I looked into conditional constraints but, could not exactly figure out how I would write it since the problem is a little different or I might have not completely understood when you say "If M is the number of layers that you are using, then set the values of all parameters in layers M+1 through 10 to some default value so that they are not optimized."

Can you please clarify your earlier answer for me?
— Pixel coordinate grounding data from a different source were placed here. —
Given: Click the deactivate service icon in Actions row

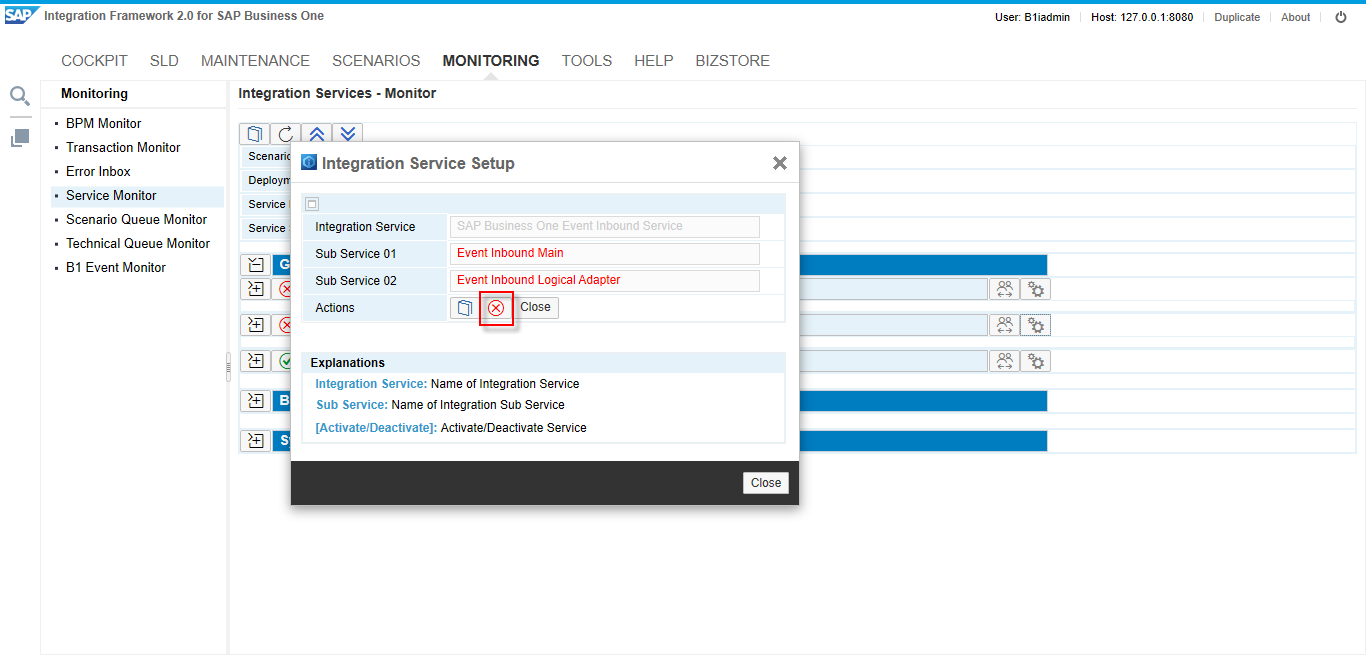Looking at the screenshot, I should [496, 308].
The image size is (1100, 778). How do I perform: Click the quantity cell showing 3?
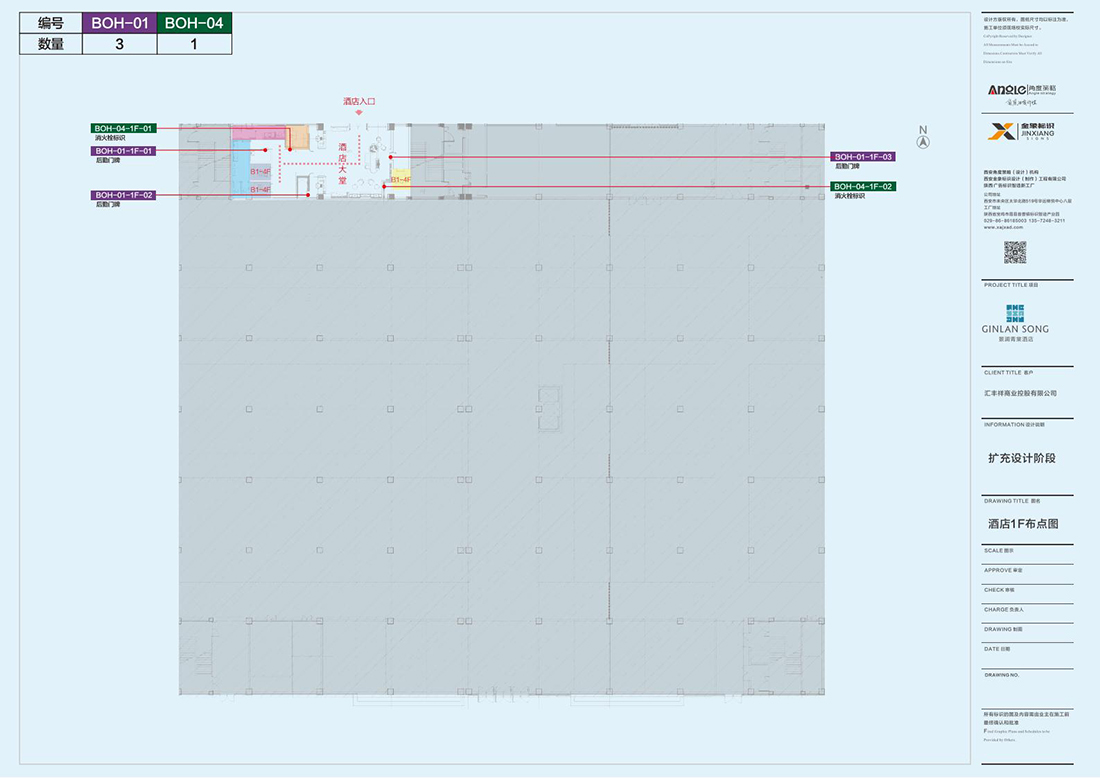click(119, 44)
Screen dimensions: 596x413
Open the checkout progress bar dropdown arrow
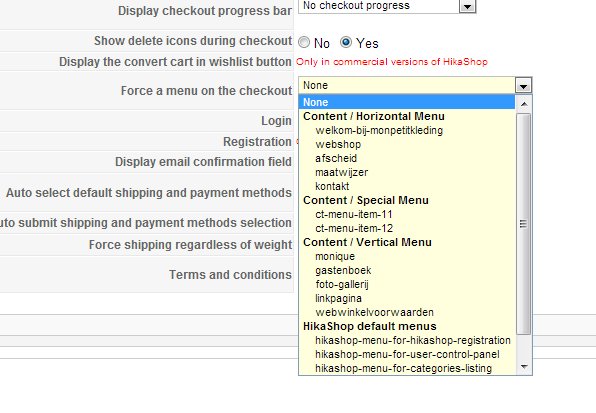point(468,6)
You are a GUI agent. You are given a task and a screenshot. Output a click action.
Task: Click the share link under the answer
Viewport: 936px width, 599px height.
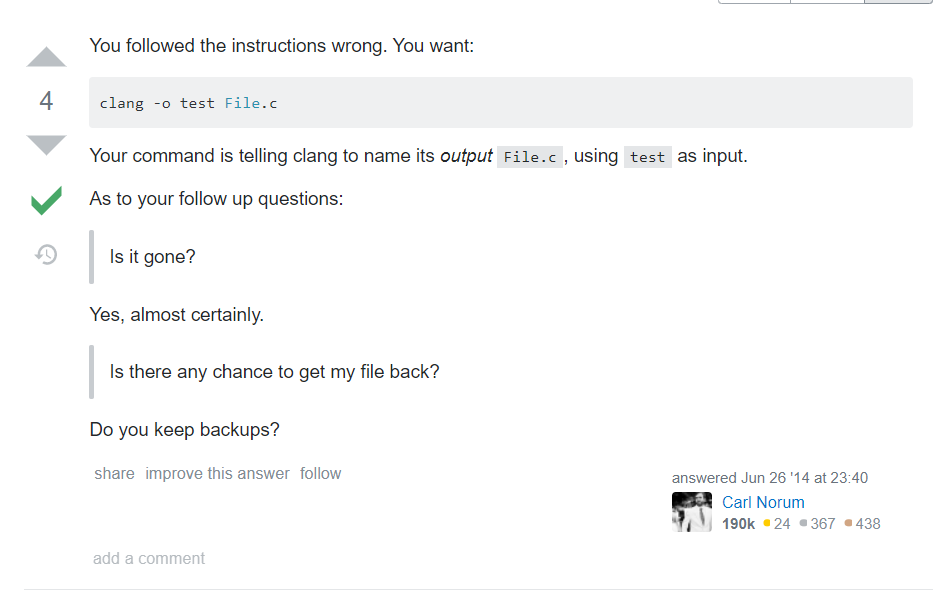tap(114, 474)
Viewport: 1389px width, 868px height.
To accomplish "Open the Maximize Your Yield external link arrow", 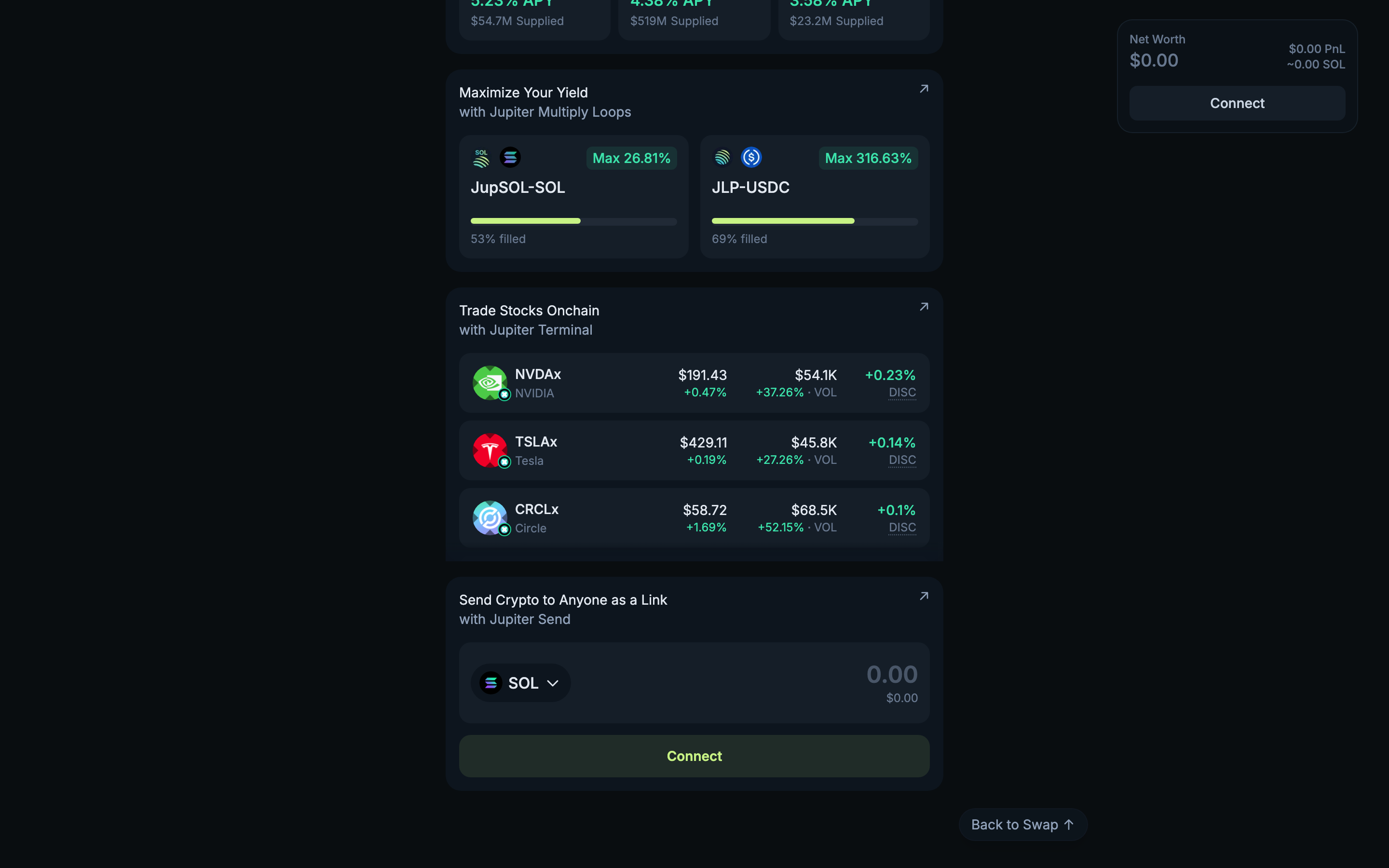I will (924, 88).
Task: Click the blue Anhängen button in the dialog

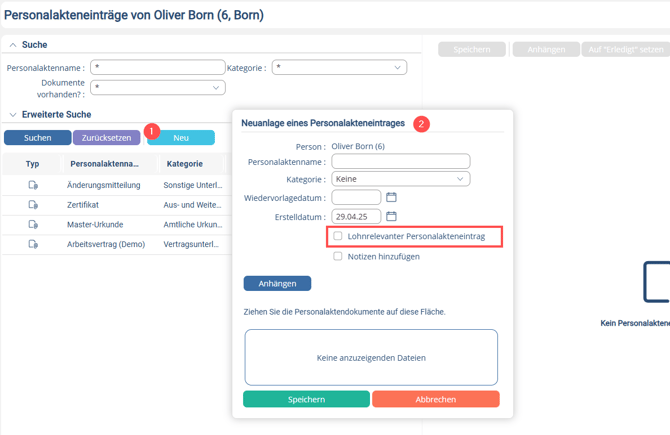Action: pos(277,283)
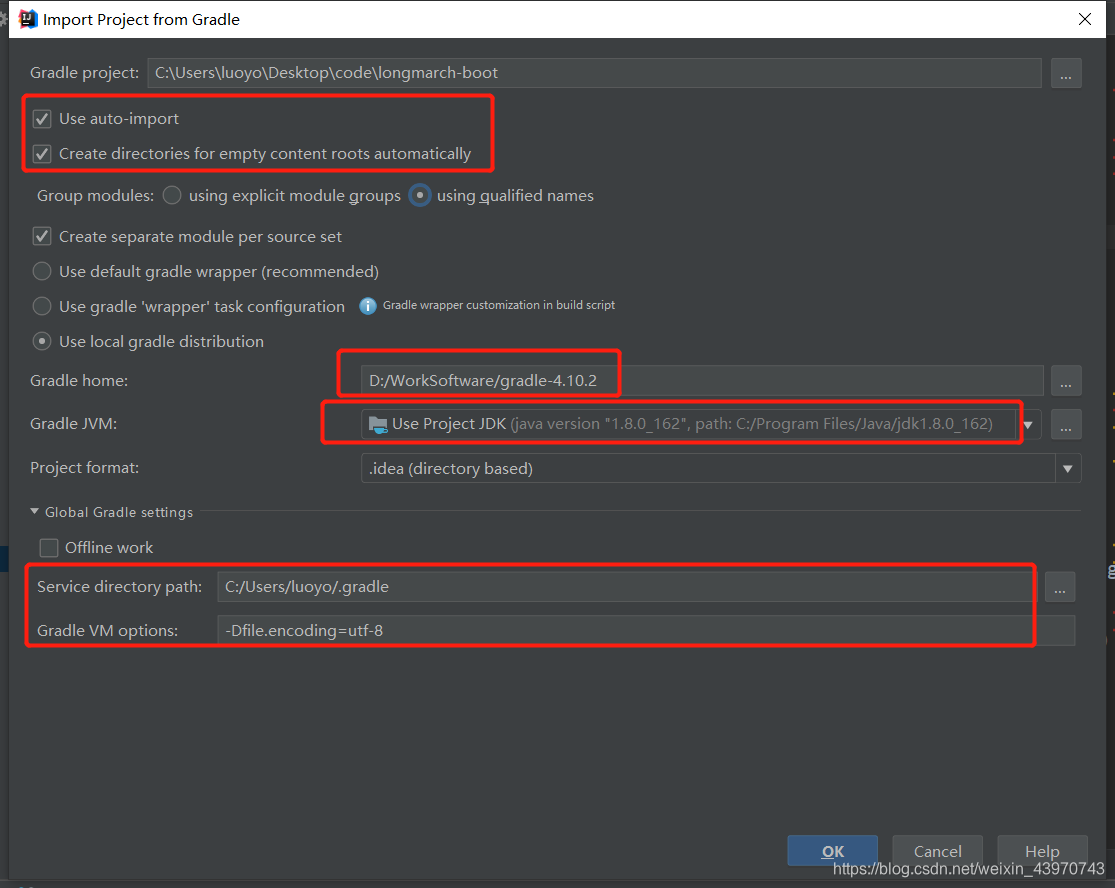Screen dimensions: 1115x888
Task: Browse the Service directory path with its icon
Action: point(1060,587)
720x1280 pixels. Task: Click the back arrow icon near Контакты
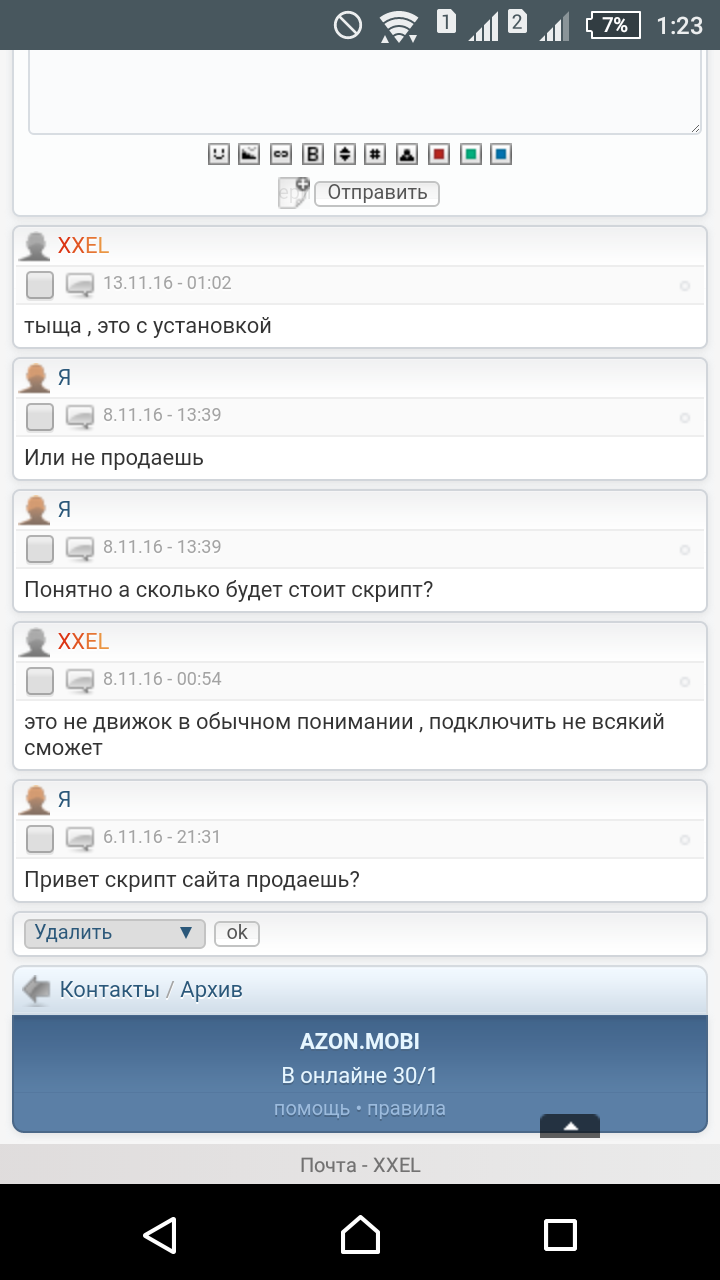click(37, 990)
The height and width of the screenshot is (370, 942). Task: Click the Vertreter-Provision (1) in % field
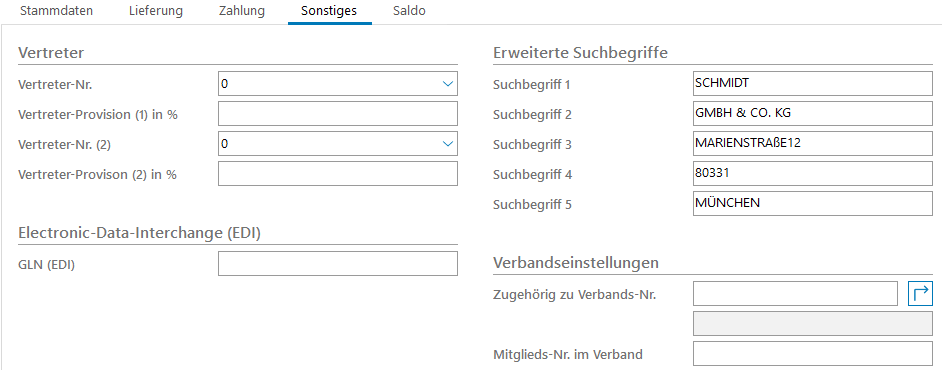pos(338,114)
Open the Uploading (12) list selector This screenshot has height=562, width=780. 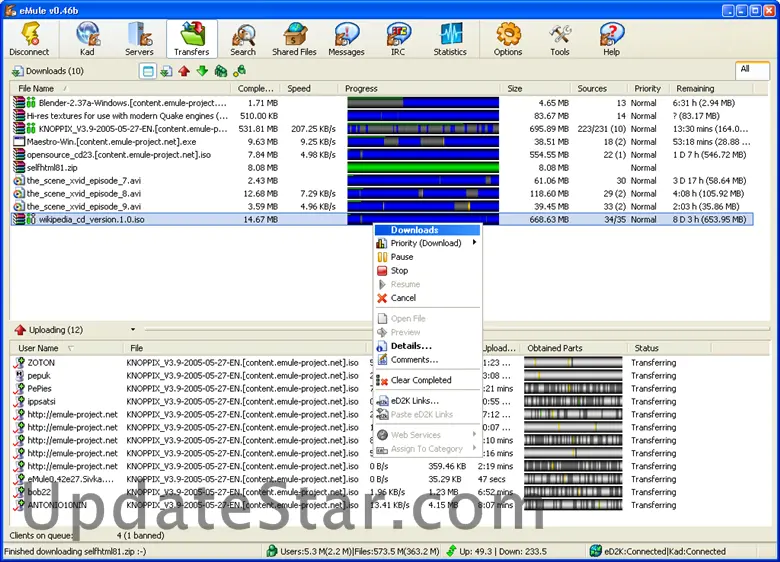tap(48, 330)
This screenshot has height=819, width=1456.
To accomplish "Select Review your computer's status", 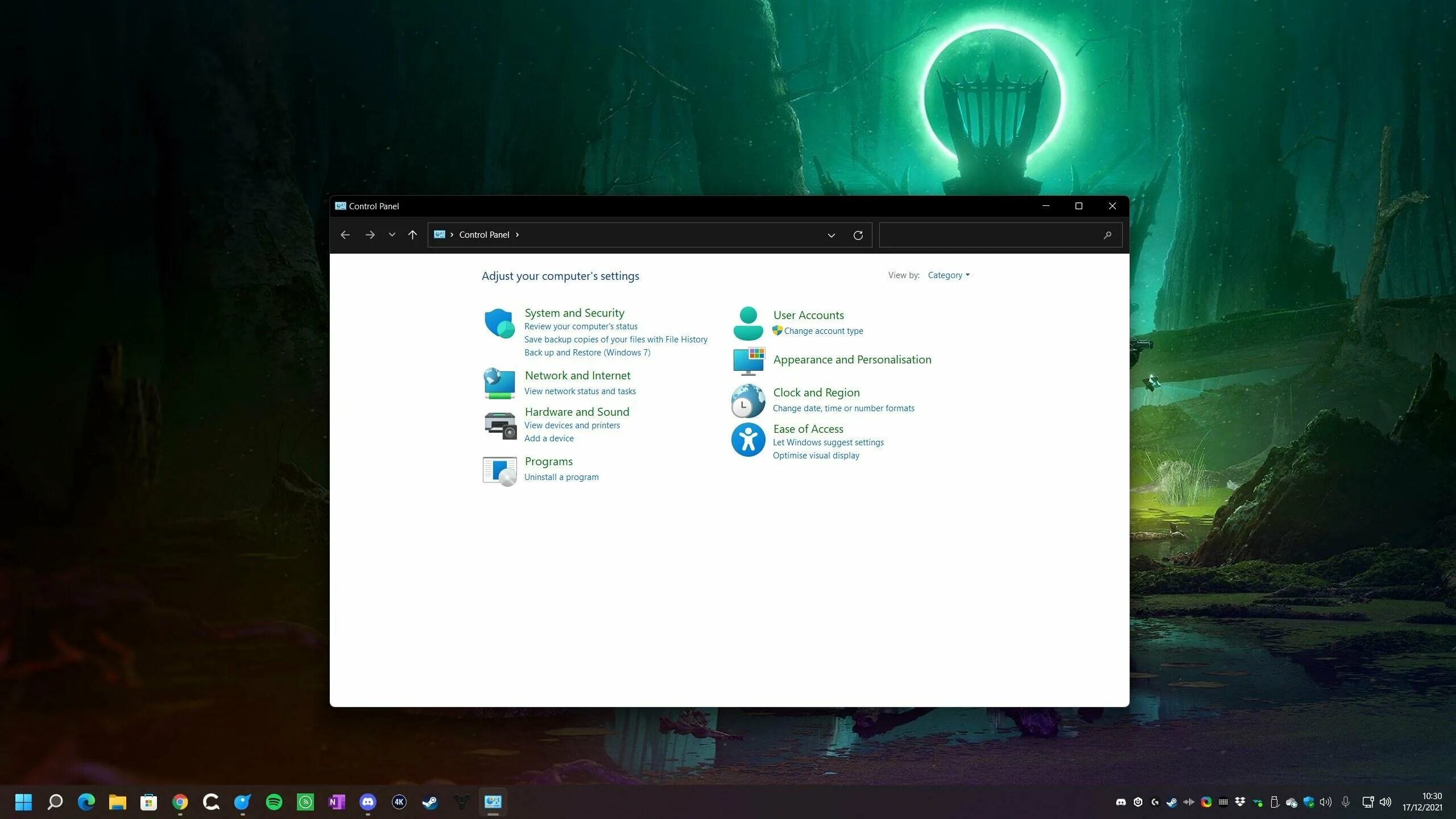I will (580, 326).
My understanding--> I believe what you are saying is: if a random observation for layer size is picked (for example: layersize = 3) then it should only optimize HiddenUnits_1, HiddenUnits_2, HiddenUnits_3 and ignore the remaining HiddenUnits_4 --> HiddenUnits_10 since it will be set to a default value (for example: HiddenUnits_4--> HiddenUnits_10 = 200 (default value)) ? Also, since HiddenUnits_4 --> HiddenUnits_10 has no effect (because layersize = 3), it should work fine?

I believe I should pass the function I write such as in the example into bayesopt() as an input argument right?

I still can't understand how it will know which parameters to ignore (not optimize for that specific observation) depending on the number of layers (random observation).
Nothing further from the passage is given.